Extracted data entries:
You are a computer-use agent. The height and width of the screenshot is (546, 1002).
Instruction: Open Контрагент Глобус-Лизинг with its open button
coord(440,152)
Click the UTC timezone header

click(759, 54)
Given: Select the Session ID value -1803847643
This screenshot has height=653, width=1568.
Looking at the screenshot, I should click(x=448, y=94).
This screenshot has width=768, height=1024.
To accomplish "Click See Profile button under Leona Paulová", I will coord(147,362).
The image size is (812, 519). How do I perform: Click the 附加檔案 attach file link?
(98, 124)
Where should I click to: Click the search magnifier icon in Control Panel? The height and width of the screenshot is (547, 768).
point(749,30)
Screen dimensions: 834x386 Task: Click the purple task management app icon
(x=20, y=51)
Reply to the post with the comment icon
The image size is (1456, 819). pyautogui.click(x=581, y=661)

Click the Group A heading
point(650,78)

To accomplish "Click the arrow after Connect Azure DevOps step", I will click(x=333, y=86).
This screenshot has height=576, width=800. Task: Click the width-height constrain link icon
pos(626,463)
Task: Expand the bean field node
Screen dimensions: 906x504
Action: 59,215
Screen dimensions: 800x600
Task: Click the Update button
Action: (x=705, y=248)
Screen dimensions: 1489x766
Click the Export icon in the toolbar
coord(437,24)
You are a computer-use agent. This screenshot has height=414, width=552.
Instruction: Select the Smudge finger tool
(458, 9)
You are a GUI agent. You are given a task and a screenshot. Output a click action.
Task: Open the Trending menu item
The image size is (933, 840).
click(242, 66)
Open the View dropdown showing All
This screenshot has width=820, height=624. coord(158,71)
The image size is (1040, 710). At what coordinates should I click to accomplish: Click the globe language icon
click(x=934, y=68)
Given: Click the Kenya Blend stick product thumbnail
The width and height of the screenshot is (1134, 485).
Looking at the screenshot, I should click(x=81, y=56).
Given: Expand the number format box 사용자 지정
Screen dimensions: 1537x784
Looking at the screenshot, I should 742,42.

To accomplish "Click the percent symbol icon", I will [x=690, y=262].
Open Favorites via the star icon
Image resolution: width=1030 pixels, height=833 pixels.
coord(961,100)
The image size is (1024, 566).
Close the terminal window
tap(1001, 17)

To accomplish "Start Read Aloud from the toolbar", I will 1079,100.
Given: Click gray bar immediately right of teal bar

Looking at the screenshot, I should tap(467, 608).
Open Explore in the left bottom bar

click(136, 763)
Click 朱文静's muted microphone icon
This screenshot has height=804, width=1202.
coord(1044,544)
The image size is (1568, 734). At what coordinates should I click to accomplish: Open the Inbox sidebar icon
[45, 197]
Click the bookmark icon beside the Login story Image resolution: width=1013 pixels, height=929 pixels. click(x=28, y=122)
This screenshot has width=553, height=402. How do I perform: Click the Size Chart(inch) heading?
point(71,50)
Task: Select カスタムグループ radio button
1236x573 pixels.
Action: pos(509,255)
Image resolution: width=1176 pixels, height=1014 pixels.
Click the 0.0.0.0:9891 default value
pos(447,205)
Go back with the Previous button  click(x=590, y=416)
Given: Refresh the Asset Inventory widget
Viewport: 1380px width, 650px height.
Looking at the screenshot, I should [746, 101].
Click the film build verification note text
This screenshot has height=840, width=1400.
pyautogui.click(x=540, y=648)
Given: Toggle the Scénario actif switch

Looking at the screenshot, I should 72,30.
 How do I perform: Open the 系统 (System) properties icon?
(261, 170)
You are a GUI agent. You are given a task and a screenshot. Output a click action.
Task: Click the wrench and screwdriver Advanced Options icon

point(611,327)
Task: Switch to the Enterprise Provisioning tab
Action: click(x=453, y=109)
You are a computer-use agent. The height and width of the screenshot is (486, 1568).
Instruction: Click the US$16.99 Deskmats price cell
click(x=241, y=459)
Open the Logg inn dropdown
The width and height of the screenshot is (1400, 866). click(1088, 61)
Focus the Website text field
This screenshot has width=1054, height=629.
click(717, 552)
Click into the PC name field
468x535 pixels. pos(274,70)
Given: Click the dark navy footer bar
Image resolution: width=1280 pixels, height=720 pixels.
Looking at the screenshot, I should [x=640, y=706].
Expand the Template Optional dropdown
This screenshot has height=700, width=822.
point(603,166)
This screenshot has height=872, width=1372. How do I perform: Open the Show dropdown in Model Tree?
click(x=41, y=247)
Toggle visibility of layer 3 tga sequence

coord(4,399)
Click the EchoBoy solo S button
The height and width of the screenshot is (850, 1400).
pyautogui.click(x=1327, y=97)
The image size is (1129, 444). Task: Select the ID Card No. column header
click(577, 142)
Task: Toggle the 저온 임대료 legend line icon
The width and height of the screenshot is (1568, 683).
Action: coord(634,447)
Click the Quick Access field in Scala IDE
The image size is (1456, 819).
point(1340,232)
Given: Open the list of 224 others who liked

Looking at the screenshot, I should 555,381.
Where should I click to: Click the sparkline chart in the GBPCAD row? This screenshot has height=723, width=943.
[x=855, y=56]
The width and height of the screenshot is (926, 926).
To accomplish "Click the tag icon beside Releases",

= The problem =
Copy out each line of the data exactly.

= Problem solution =
You are a computer-use agent. The height and width of the screenshot is (546, 1002).
Instruction: Open Контрагент Глобус-Лизинг with its open button
coord(440,152)
Click the UTC timezone header

click(759, 54)
Given: Select the Session ID value -1803847643
This screenshot has height=653, width=1568.
Looking at the screenshot, I should click(x=448, y=94).
This screenshot has width=768, height=1024.
To accomplish "Click See Profile button under Leona Paulová", I will coord(147,362).
The image size is (812, 519). How do I perform: Click the 附加檔案 attach file link?
(98, 124)
Where should I click to: Click the search magnifier icon in Control Panel? The height and width of the screenshot is (547, 768).
point(749,30)
Screen dimensions: 834x386 Task: Click the purple task management app icon
(x=20, y=51)
Reply to the post with the comment icon
The image size is (1456, 819). pyautogui.click(x=581, y=661)

Click the Group A heading
point(650,78)

To accomplish "Click the arrow after Connect Azure DevOps step", I will click(x=333, y=86).
This screenshot has height=576, width=800. Task: Click the width-height constrain link icon
pos(626,463)
Task: Expand the bean field node
Screen dimensions: 906x504
Action: 59,215
Screen dimensions: 800x600
Task: Click the Update button
Action: (x=705, y=248)
Screen dimensions: 1489x766
Click the Export icon in the toolbar
coord(437,24)
You are a computer-use agent. This screenshot has height=414, width=552.
Instruction: Select the Smudge finger tool
(458, 9)
You are a GUI agent. You are given a task and a screenshot. Output a click action.
Task: Open the Trending menu item
The image size is (933, 840).
click(242, 66)
Open the View dropdown showing All
This screenshot has width=820, height=624. coord(158,71)
The image size is (1040, 710). At what coordinates should I click to accomplish: Click the globe language icon
click(x=934, y=68)
Given: Click the Kenya Blend stick product thumbnail
The width and height of the screenshot is (1134, 485).
Looking at the screenshot, I should click(x=81, y=56).
Given: Expand the number format box 사용자 지정
Screen dimensions: 1537x784
Looking at the screenshot, I should 742,42.

To accomplish "Click the percent symbol icon", I will [x=690, y=262].
Open Favorites via the star icon
Image resolution: width=1030 pixels, height=833 pixels.
coord(961,100)
The image size is (1024, 566).
Close the terminal window
tap(1001, 17)

To accomplish "Start Read Aloud from the toolbar", I will 1079,100.
Given: Click gray bar immediately right of teal bar

Looking at the screenshot, I should tap(467, 608).
Open Explore in the left bottom bar

click(136, 763)
Click 朱文静's muted microphone icon
This screenshot has height=804, width=1202.
coord(1044,544)
The image size is (1568, 734). At what coordinates should I click to accomplish: Open the Inbox sidebar icon
[45, 197]
Click the bookmark icon beside the Login story Image resolution: width=1013 pixels, height=929 pixels. click(x=28, y=122)
This screenshot has width=553, height=402. How do I perform: Click the Size Chart(inch) heading?
point(71,50)
Task: Select カスタムグループ radio button
1236x573 pixels.
Action: pos(509,255)
Image resolution: width=1176 pixels, height=1014 pixels.
Click the 0.0.0.0:9891 default value
pos(447,205)
Go back with the Previous button  click(x=590, y=416)
Given: Refresh the Asset Inventory widget
Viewport: 1380px width, 650px height.
Looking at the screenshot, I should [746, 101].
Click the film build verification note text
This screenshot has height=840, width=1400.
pyautogui.click(x=540, y=648)
Given: Toggle the Scénario actif switch

Looking at the screenshot, I should 72,30.
 How do I perform: Open the 系统 (System) properties icon?
(261, 170)
You are a GUI agent. You are given a task and a screenshot. Output a click action.
Task: Click the wrench and screwdriver Advanced Options icon

point(611,327)
Task: Switch to the Enterprise Provisioning tab
Action: click(x=453, y=109)
You are a computer-use agent. The height and width of the screenshot is (486, 1568).
Instruction: Click the US$16.99 Deskmats price cell
click(x=241, y=459)
Open the Logg inn dropdown
The width and height of the screenshot is (1400, 866). click(1088, 61)
Focus the Website text field
This screenshot has width=1054, height=629.
click(717, 552)
Click into the PC name field
468x535 pixels. pos(274,70)
Given: Click the dark navy footer bar
Image resolution: width=1280 pixels, height=720 pixels.
Looking at the screenshot, I should [x=640, y=706].
Expand the Template Optional dropdown
This screenshot has height=700, width=822.
point(603,166)
This screenshot has height=872, width=1372. How do I perform: Open the Show dropdown in Model Tree?
click(x=41, y=247)
Toggle visibility of layer 3 tga sequence

coord(4,399)
Click the EchoBoy solo S button
The height and width of the screenshot is (850, 1400).
pyautogui.click(x=1327, y=97)
The image size is (1129, 444). Task: Select the ID Card No. column header
click(577, 142)
Task: Toggle the 저온 임대료 legend line icon
The width and height of the screenshot is (1568, 683).
Action: coord(634,447)
Click the Quick Access field in Scala IDE
The image size is (1456, 819).
point(1340,232)
Given: Open the list of 224 others who liked

Looking at the screenshot, I should 555,381.
Where should I click to: Click the sparkline chart in the GBPCAD row? This screenshot has height=723, width=943.
[x=855, y=56]
The width and height of the screenshot is (926, 926).
To accomplish "Click the tag icon beside Releases",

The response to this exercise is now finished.